Она читала, и глаза оживали
внутренним светом. И Саша не смел прерывать – так она была
одушевлена.
- Нам еще долго размыкивать тот
пьяный февральский угар. Но всё ж не верю я в могущество
бесовщины этой! Душу живу она не сгубила! И земля наша наперекор
всему остаётся «землей взыскующей любви»!
- Успокойся, Аннушка, - наконец,
заговорил он: одновременно и упрашивал, и досадовал. – Не рвись
надвое. Очисть свою веру от всего бездоказательно-красивого, и
увидишь – останется вера в лучшую жизнь. Это и есть общее для
всех. Ну, а любовь – категория слишком широкая. Как еще
понимать? Да, лучшая часть николаевской России мечтала
преобразиться в Святую Русь, осуществиться идеалом святости
красоты в отдельной личности. Не получилось. Выбрали иной путь –
рационального устроения общества. И как знать, кабы не
октябрьская авантюра... Но что теперь толковать. Снова – сквозь
кровь, грязь. И всё же народ подвигается пока той самой верой в
лучшую жизнь и еще – великими трудами ради нее. Однако в
нынешнем пути – опасность. Недалеко время, когда откроются грехи
мобилизации, ибо призывают терпеть под залог скорого
благополучия. Но силы народные истощатся ранее, и тогда люди
потребуют оплатить долги. Грозит век потребительства. В этом ты
права. Вымрет окончательно вера, увянут искусства, человеческий
дух переместится в желудок. И единственной силой, способной
обуздать пошлость, останется наука. Именно она правильно устроит
общество и относительно насытит потребности. И двинется к
главной цели – раскрытию секретов жизни, победе над смертью. Вот
в такой разум я верю! Или, иначе – в человека на высшей ступени
развития!
Она выслушала его внимательно, а
вывод сделала своеобразный:
- Значит, - произнесла это слово
по-московски, смягчая окончание, и оттого в голосе прозвучала
вкрадчивость, – прогрессом движет страх смерти? А человек должен
любить самого себя – предположительного, примышленного? Ответь,
Саша! Как поступят в твоём обществе с нравственностью?

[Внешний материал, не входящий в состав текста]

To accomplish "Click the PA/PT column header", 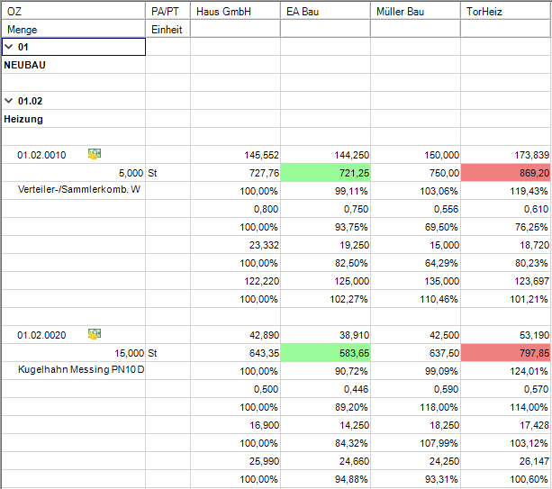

- Нравственность необходима, - его
раздражало её женское упрямство. – Это условие выживания. Оттого
и церковь нужна – смягчать недостатки характера, воспитания.
Всякий обязан совершенствоваться для общего блага. Есть один
общий путь развития – прогресс как развёртывание возможностей
человека! И он осуществляет свободу и правду на земле. Разве не
в этом нравственная цель человечества? Но оно не просто
объединяется, самоуправляется по выведенным законам. Оно должно
и направляться. Главное – готовить и выдвигать умы. А эти
отборные интегрирующие умы следует защищать в интересах общества
от самого общества с его влиянием мещанства, непредвиденных
случайностей. Умы должны быть поставлены над обществом.
- Вот ты и подтвердил реальность
антихристову, - Анна грустно глядела на него. – Соблазнённая
душа возомнила себя духом творящим. Уже скоро доразвратят людей.
А когда иссякнет воля к бескорыстной любви – приготовят и
выведут его. Сначала, конечно,
общество подготовят. И скажут: в этом
индивидууме мы взрастили всё ценное, что заложено в каждом из
вас в отдельностях. Кроме – как ты выразился? – святости
красоты. А теперь объединяйтесь-ка вокруг данного гения на
едином принципе свободы разума и прав ради торжества вечной
жизни на этой грешной земле. И не всё ли равно, каким путём:
революционным, эволюционным? А для вящей убедительности чудеса
могущества науки покажут. Так будет, Саша, обязательно будет!
Невоплощенные идеи в вашем мире полушки ломаной не стоят. Но вот
беда: людьми-то всё тот же азарт потребительский движет. В
маскарадном, правда, наряде. И безлюбое человечество примет это
кумиром и объединит корыстные усилия. Обезбоженная необходимость
выживания до того доведёт, что пустые приличия, эти латы
подлости, за идеал духа примут! Вот тогда эссенция
эгоцентрическая и осознает своё превосходство и разрушит пустую
форму приличий. И ужаснётся человечество на самоё себя.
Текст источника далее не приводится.